The expression "Shrove Tuesday" comes from the word shrive, meaning "confess."[1] Related popular practices are associated with celebrations before the fasting and religious obligations associated with the penitential season of Lent. The term Mardi gras is French for Fat Tuesday, referring to the practice of the last night of eating richer, fatty foods before the ritual fasting of the Lenten season, which begins onAsh Wednesday
Source *Wikepedia.

It's OK to enjoy your Big Fat Stack of Pancakes today.
Shrove Tuesday, Pancake Tuesday or Fat Tuesday...  Whatever you call it, it's a day that you can eat Pancakes to your hearts content before you are supposed to swear off of guilty pleasures for 40 days.  Who's kidding who?  How many people last the 40 days?  If so it should be marketed as a diet plan that works.
I have never been to Mardi Gras but I can only imagine how much food I would consume and how much weight I would gain after a few days in the Big Easy.   
There are low fat, or gluten free pancake recipes but I am not going to give you that recipe.    I like to go classic and then you add whatever you like to it.   Blueberries,  brain food,  strawberries, heart and love food,  maple syrup,  good Canadian liquid gold.   

Here's a really cute way to make Pancakes from  Brit Chef Jamie Oliver and his daughters.
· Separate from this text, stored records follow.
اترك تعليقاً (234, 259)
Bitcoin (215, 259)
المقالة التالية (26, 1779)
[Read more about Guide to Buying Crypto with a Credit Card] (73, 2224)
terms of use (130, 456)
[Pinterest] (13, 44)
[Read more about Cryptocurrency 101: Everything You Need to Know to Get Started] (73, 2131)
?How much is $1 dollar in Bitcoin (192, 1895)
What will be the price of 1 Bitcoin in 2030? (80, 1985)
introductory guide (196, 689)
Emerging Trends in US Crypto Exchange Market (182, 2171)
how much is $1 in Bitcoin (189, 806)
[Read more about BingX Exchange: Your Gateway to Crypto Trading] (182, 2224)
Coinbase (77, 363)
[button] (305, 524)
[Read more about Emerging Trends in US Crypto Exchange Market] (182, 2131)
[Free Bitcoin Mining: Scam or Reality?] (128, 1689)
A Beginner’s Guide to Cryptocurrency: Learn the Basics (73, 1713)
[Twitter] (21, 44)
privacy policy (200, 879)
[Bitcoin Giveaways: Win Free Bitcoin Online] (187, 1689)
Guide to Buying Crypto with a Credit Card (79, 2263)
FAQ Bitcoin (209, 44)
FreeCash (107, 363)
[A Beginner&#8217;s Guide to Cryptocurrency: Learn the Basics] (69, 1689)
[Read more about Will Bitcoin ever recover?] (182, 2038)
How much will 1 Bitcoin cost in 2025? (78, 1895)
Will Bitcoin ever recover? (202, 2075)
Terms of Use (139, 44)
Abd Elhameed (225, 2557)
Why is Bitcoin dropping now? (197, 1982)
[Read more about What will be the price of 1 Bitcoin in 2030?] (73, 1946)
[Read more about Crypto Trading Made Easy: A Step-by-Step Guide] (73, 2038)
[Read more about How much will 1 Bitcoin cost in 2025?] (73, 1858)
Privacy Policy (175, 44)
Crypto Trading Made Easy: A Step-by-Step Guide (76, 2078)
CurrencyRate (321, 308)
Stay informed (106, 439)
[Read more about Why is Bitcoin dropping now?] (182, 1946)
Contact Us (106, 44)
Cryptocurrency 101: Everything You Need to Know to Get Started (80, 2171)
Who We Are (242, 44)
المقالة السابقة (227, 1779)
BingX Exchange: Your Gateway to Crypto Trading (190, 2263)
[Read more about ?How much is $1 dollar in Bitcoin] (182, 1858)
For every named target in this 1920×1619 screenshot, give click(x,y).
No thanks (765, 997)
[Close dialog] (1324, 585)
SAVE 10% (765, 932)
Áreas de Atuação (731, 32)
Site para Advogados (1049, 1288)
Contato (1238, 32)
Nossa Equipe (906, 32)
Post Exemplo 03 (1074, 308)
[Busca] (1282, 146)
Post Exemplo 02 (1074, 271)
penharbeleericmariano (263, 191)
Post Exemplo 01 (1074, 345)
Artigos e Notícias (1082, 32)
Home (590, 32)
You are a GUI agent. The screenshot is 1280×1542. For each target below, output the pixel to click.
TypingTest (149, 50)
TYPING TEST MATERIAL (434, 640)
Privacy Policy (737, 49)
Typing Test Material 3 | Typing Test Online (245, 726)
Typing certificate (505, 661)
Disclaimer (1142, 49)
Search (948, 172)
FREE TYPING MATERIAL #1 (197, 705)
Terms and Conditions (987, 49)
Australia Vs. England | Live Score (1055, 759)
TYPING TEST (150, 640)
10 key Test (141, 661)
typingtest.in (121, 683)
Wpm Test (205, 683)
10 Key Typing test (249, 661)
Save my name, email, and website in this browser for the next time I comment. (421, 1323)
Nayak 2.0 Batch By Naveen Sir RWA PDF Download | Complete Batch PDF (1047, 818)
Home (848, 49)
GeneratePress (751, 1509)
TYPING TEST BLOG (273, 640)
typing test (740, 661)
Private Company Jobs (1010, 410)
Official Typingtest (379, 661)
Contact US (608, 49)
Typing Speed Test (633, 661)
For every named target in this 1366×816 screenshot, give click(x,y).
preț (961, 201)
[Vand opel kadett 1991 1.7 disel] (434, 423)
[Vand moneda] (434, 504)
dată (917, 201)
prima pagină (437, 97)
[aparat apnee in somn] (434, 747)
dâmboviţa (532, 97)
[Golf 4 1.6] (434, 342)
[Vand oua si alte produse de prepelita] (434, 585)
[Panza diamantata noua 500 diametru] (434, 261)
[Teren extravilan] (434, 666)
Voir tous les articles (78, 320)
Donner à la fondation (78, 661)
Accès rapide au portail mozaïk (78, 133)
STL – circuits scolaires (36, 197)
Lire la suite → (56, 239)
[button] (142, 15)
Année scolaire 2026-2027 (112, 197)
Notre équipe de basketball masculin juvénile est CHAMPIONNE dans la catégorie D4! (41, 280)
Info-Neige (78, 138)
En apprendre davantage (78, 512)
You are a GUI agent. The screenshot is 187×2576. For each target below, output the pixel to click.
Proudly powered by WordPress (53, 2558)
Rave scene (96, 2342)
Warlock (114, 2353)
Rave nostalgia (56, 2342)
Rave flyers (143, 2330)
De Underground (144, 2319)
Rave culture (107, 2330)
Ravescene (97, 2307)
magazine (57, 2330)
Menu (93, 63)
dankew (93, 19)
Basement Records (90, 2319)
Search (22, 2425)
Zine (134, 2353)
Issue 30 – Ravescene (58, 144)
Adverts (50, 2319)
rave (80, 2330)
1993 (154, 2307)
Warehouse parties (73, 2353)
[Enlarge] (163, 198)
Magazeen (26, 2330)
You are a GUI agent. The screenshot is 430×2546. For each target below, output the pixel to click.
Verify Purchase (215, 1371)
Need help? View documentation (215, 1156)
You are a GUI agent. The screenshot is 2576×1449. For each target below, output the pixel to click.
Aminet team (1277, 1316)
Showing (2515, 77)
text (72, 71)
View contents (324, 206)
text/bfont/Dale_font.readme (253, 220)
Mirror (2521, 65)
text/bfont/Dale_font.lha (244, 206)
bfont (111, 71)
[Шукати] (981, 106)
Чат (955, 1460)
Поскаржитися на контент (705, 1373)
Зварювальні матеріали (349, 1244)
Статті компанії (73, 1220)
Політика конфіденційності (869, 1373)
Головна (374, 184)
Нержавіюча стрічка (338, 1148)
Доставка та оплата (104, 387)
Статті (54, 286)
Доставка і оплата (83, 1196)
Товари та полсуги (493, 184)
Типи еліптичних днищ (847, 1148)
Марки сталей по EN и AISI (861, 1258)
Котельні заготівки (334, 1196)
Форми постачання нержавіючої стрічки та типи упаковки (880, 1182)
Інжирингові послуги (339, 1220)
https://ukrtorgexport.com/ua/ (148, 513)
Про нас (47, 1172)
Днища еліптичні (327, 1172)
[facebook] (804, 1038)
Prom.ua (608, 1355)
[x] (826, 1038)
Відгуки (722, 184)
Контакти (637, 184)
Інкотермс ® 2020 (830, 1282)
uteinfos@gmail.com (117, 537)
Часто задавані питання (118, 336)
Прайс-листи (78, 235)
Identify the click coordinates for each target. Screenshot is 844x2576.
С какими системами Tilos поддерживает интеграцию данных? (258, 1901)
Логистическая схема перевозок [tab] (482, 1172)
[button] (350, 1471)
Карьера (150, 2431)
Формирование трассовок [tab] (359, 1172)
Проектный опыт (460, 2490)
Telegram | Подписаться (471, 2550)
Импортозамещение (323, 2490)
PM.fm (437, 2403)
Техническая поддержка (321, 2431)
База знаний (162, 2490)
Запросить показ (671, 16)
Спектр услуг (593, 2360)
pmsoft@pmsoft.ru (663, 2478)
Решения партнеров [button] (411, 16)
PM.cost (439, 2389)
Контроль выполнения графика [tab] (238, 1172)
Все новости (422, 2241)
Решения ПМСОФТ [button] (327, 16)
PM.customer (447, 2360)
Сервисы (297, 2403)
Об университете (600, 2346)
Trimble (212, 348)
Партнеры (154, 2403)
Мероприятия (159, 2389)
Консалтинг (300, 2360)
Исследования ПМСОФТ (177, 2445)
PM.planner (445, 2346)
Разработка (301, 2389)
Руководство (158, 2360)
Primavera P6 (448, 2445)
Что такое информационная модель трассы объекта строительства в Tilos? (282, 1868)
and this is Martha Stewart's recipe for Basic Pancakes.

 PANCAKES

Ingredients

  • 1 cup all-purpose flour, (spooned and leveled)
  • 2 tablespoons sugar
  • 2 teaspoons baking powder
  • 1/2 teaspoon salt
  • 1 cup milk
  • 2 tablespoons unsalted butter, melted, or vegetable oil
  • 1 large egg
  • 1 tablespoon vegetable oil
  • Assorted toppings, such as butter, maple syrup, confectioners' sugar, honey, jams, preserves, sweetened whipped cream, or chocolate syrup

Directions

  1. Preheat oven to 200 degrees; have a baking sheet or heatproof platter ready to keep cooked pancakes warm in the oven. In a small bowl, whisk together flour, sugar, baking powder, and salt; set aside.
  2. In a medium bowl, whisk together milk, butter (or oil), and egg. Add dry ingredients to milk mixture; whisk until just moistened (do not overmix; a few small lumps are fine).
  3. Heat a large skillet (nonstick or cast-iron) or griddle over medium. Fold a sheet of paper towel in half, and moisten with oil; carefully rub skillet with oiled paper towel.
  4. For each pancake, spoon 2 to 3 tablespoons of batter onto skillet, using the back of the spoon to spread batter into a round (you should be able to fit 2 to 3 in a large skillet).
  5. Cook until surface of pancakes have some bubbles and a few have burst, 1 to 2 minutes. Flip carefully with a thin spatula, and cook until browned on the underside, 1 to 2 minutes more. Transfer to a baking sheet or platter; cover loosely with aluminum foil, and keep warm in oven. Continue with more oil and remaining batter. (You'll have 12 to 15 pancakes.) Serve warm, with desired toppings.